▽

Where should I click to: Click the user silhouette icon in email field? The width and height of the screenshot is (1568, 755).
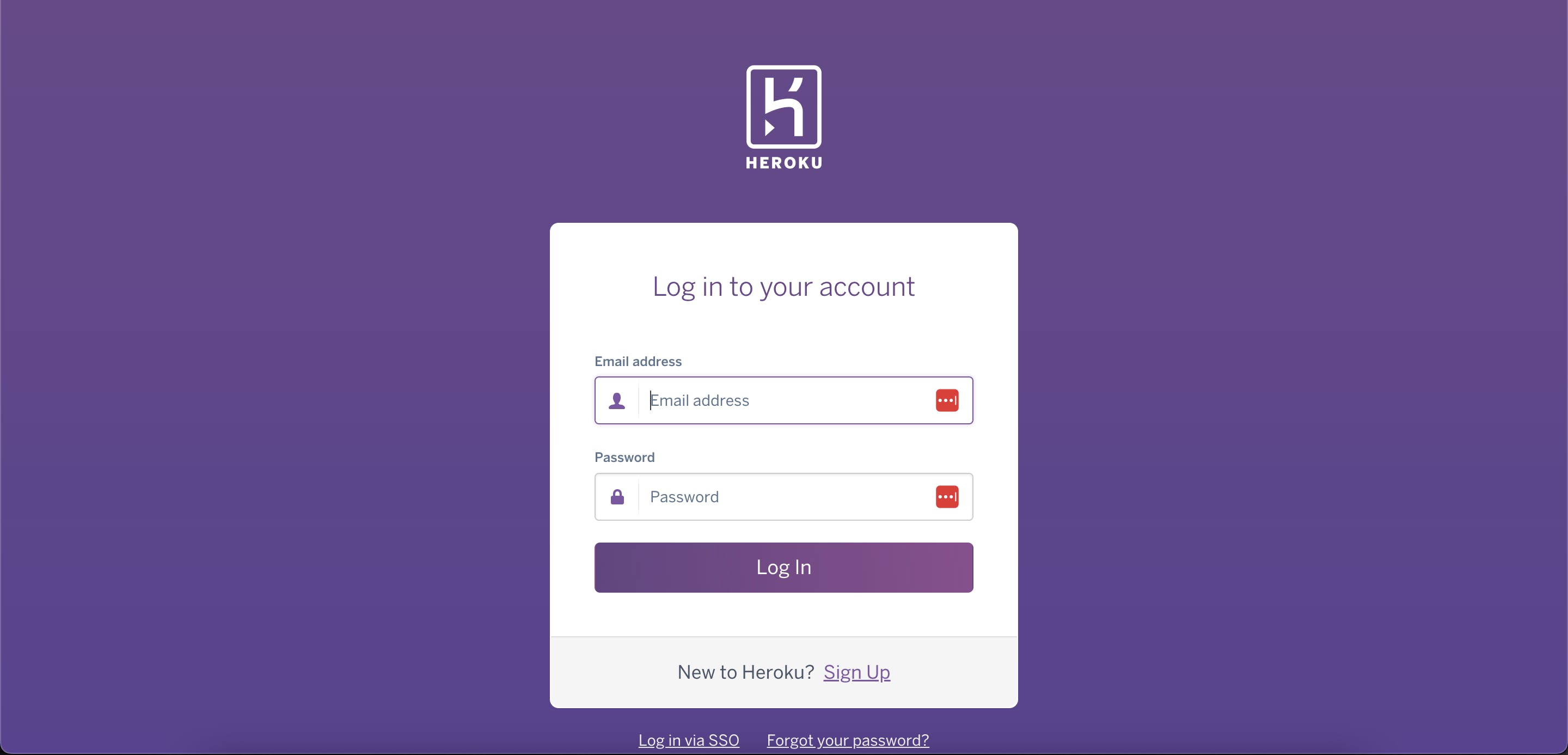click(x=617, y=400)
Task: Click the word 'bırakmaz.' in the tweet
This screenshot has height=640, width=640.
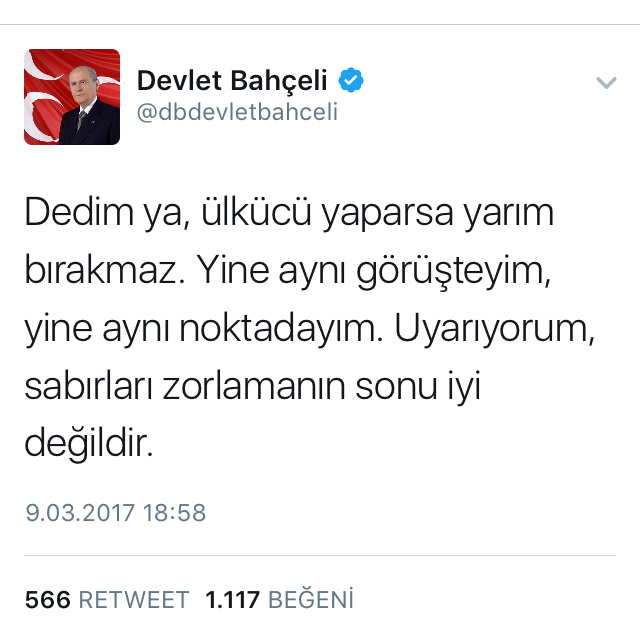Action: 105,271
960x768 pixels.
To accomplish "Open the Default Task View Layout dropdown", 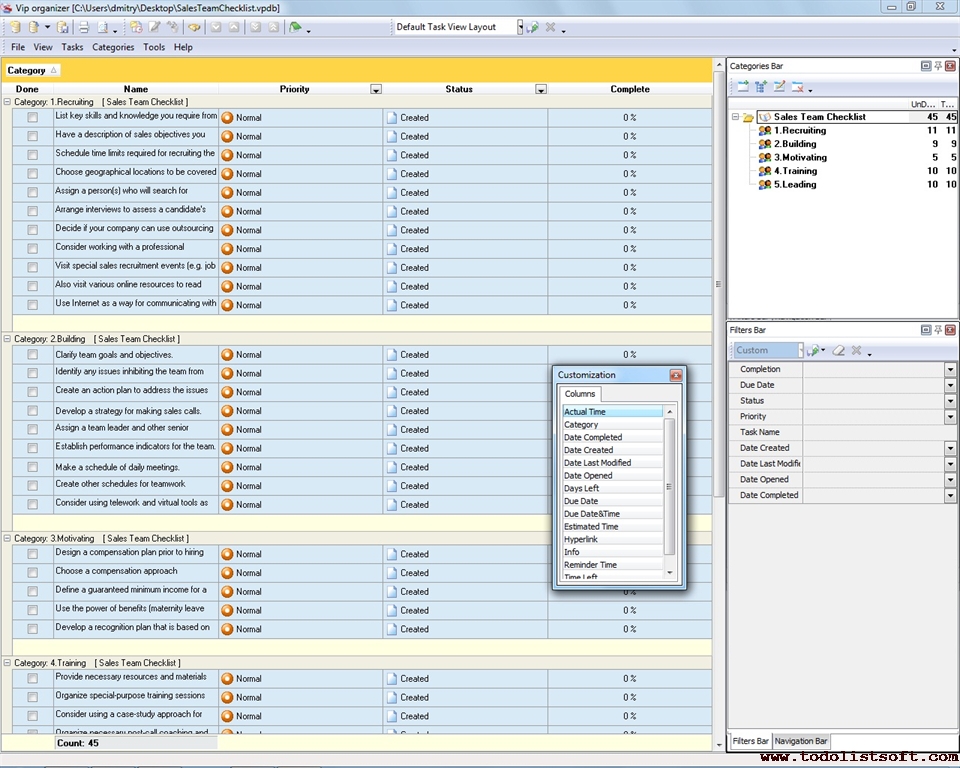I will [x=520, y=27].
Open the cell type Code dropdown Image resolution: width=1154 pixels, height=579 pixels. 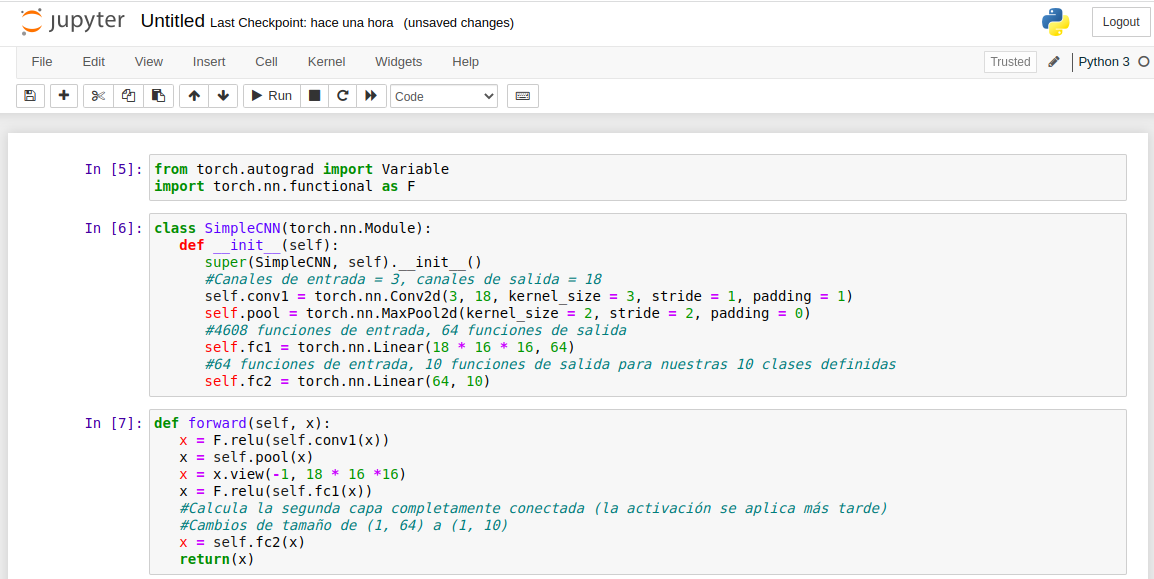tap(444, 96)
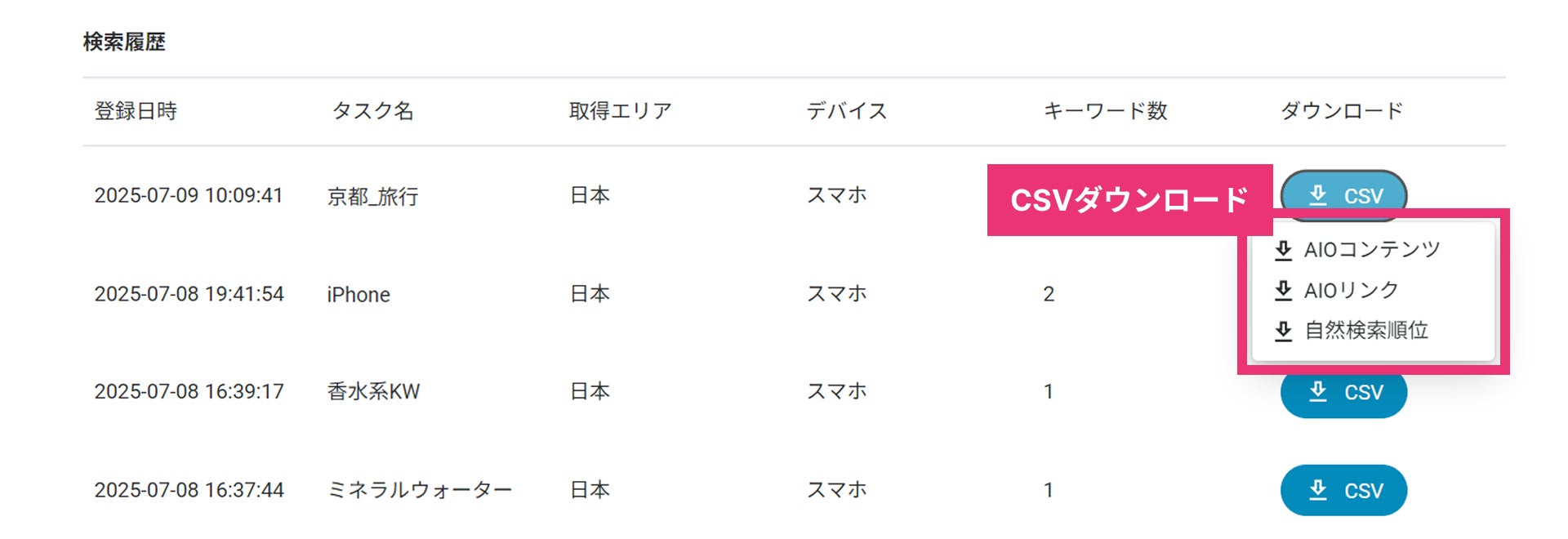The height and width of the screenshot is (539, 1568).
Task: Click download icon beside AIOリンク
Action: pyautogui.click(x=1283, y=291)
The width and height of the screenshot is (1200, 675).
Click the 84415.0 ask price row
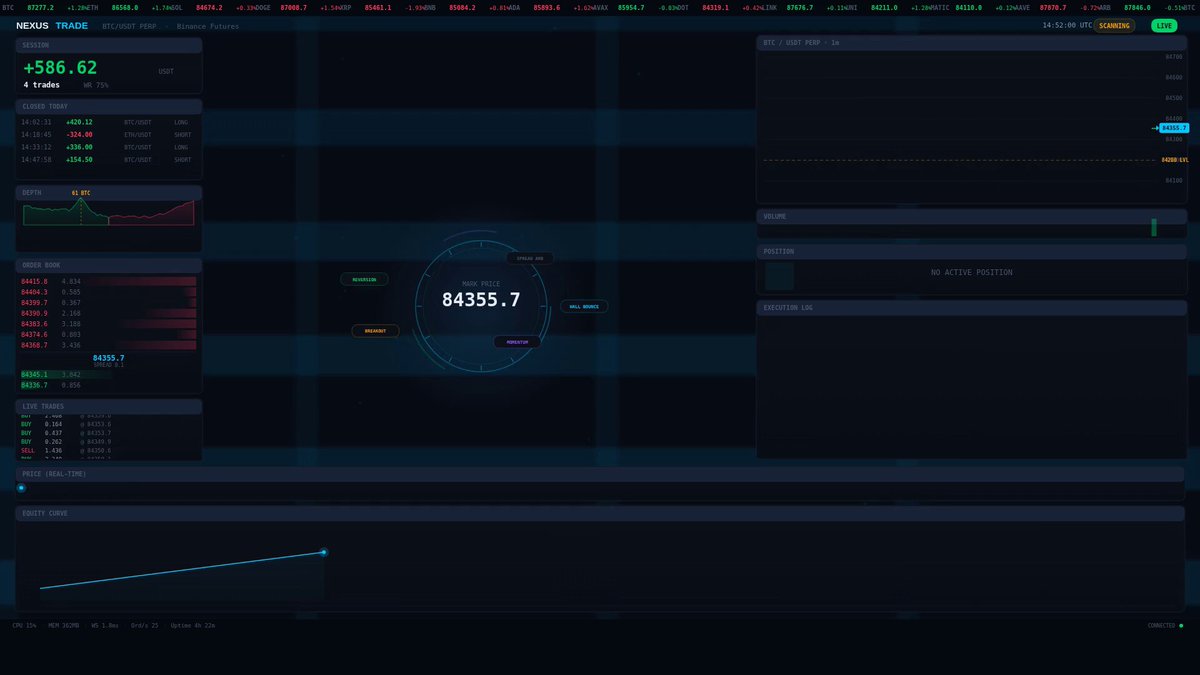point(108,282)
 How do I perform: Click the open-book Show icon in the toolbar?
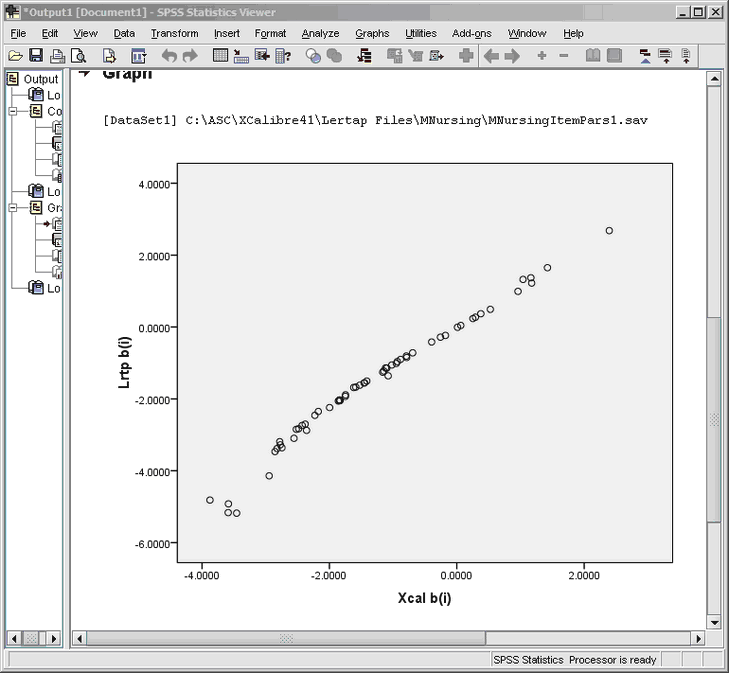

△

WHAT TO DO.
What is needed is an exact transcription of the lines from the one holding "The width and height of the screenshot is (1200, 675)." to the end of the data, with every picture left out.

ANSWER SECTION.
The width and height of the screenshot is (1200, 675).
Click the 84415.0 ask price row
point(108,282)
 How do I perform: Click the open-book Show icon in the toolbar?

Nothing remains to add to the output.